-- TASK BRIEF --
Which lines run from the one containing "Viewport: 620px width, 647px height." to the end of the entries? Quote them exactly, and nothing else.

┌─ DATASET CONTENT

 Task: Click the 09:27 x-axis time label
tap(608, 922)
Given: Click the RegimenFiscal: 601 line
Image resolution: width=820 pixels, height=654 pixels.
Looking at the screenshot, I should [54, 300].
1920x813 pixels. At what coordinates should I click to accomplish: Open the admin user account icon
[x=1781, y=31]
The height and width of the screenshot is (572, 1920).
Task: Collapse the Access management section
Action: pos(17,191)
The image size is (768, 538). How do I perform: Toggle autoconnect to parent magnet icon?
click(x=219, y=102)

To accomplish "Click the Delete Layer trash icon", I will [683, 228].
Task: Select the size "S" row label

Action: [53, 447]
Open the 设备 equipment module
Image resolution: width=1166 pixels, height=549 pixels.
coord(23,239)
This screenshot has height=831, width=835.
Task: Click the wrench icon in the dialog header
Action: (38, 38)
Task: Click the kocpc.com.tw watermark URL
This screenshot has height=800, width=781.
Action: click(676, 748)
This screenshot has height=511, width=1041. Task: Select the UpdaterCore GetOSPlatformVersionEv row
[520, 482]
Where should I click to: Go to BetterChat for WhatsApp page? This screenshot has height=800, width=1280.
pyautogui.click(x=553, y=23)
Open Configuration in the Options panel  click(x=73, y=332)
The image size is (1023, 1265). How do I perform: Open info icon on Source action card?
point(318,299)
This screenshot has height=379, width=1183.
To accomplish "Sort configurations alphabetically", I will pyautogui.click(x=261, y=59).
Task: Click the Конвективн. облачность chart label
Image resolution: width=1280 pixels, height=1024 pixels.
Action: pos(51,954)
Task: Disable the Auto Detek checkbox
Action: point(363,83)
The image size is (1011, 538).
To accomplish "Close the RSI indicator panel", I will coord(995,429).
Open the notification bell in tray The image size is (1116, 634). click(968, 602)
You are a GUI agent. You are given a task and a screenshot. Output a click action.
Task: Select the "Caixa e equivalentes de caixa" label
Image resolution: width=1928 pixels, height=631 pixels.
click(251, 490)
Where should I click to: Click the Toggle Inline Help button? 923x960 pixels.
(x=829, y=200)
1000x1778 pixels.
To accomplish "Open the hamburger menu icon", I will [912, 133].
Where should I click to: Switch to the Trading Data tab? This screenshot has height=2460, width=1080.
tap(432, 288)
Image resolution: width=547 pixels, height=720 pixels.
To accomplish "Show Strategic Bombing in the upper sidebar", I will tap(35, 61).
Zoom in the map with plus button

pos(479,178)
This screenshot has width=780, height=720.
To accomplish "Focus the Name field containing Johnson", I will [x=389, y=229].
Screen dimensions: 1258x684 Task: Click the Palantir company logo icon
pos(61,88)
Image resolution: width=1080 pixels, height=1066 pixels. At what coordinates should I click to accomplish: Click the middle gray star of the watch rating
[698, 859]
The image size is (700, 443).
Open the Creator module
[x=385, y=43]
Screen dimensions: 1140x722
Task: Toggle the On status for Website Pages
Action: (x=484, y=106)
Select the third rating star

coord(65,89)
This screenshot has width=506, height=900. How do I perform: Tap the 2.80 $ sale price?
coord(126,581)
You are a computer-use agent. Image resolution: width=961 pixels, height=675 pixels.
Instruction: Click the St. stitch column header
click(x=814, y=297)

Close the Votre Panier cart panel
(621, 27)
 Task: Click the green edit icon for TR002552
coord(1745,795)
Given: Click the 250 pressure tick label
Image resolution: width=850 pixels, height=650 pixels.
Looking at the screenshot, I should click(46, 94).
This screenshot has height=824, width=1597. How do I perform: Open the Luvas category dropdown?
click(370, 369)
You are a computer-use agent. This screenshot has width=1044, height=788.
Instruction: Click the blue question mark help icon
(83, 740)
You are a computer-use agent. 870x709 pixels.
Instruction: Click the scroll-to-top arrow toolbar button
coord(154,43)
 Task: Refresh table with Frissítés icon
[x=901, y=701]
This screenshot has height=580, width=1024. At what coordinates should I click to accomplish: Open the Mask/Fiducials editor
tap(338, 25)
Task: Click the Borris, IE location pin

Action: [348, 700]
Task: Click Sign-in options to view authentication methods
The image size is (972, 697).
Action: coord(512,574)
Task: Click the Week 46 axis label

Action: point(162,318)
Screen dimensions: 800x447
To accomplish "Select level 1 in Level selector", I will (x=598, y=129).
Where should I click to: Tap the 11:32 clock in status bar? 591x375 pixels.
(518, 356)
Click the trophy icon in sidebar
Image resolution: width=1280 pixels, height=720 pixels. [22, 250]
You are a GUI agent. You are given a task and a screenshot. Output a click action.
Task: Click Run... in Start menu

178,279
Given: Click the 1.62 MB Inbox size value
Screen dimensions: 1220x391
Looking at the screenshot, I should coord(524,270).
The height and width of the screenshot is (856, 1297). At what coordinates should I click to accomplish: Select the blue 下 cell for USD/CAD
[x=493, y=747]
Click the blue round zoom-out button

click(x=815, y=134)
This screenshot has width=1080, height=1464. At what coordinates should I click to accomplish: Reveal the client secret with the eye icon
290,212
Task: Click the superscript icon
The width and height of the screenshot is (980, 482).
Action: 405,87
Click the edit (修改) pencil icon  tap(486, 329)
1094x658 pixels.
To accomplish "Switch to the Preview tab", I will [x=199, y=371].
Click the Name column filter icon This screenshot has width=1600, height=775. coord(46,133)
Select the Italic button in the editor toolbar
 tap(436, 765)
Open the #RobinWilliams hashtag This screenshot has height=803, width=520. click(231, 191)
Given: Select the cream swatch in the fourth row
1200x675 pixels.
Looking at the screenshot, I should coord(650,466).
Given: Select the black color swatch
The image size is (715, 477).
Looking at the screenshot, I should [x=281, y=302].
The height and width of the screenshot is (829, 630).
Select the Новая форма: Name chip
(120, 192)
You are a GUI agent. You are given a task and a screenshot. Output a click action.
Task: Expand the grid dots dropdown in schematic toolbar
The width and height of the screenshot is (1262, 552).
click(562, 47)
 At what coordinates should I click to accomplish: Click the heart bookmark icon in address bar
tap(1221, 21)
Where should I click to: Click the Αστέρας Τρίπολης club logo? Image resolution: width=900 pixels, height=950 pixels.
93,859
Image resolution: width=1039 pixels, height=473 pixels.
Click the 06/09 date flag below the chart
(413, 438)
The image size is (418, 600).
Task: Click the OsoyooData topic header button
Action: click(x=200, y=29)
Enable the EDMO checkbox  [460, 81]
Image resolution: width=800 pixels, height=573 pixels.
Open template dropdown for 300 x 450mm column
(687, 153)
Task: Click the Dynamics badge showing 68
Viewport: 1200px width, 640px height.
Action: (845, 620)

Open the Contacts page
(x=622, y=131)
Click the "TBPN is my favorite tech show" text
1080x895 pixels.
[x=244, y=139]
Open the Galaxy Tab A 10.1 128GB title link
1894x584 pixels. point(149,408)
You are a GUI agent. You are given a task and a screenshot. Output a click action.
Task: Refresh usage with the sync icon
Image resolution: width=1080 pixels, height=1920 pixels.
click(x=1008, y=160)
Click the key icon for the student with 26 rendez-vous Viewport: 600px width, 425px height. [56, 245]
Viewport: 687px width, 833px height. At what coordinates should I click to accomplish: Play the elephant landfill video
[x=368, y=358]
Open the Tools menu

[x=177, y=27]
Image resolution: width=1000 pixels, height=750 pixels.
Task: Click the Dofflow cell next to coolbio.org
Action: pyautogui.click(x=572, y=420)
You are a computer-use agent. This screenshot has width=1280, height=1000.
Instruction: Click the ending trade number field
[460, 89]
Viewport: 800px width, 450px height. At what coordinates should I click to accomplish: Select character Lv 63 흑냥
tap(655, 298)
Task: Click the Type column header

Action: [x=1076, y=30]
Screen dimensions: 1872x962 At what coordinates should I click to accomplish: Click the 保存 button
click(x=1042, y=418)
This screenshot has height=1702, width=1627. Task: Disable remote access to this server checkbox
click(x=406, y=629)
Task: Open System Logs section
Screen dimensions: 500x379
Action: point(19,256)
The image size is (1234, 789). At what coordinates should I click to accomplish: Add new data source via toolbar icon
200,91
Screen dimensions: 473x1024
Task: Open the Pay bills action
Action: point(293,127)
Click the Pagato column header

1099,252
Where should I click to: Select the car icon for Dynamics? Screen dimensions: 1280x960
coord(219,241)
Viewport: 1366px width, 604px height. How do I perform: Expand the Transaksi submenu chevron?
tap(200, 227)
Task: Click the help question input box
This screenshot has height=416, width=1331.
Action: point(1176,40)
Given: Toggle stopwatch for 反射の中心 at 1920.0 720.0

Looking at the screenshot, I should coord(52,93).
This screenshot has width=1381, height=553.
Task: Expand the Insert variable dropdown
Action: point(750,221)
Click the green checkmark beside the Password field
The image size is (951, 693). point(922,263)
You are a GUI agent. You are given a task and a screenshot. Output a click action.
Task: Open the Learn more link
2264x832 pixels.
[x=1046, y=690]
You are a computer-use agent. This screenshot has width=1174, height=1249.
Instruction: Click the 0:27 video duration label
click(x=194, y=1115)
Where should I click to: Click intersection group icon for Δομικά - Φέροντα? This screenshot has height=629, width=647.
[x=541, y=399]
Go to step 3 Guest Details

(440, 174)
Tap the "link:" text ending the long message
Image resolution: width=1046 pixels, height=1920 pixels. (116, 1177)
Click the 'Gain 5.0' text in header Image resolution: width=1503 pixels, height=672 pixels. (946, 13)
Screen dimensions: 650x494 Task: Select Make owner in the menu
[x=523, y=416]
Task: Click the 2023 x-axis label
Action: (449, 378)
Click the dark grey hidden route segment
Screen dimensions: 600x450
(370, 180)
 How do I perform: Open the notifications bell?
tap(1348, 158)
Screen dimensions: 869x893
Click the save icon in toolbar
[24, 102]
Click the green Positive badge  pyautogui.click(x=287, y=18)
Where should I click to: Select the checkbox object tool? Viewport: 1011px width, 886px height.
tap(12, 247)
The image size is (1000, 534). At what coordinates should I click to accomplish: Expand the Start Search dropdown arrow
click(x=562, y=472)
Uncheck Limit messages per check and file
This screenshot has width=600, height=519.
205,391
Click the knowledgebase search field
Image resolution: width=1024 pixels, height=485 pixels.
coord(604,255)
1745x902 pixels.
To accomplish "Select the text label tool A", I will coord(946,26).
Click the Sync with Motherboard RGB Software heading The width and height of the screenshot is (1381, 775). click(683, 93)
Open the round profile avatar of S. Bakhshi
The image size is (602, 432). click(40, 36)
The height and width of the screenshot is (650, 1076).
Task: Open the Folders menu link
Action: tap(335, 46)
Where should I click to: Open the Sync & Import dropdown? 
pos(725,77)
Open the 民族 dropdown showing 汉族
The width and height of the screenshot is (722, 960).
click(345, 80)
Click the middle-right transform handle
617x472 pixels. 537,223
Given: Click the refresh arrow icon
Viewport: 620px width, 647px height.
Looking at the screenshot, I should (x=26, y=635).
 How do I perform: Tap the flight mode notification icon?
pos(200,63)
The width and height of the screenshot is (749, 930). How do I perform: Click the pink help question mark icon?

└─

-- RESPONSE FOR THIS EXERCISE --
Viewport: 620px width, 647px height.
Looking at the screenshot, I should (x=26, y=635).
 How do I perform: Tap the flight mode notification icon?
pos(200,63)
The width and height of the screenshot is (749, 930). How do I perform: Click the pink help question mark icon?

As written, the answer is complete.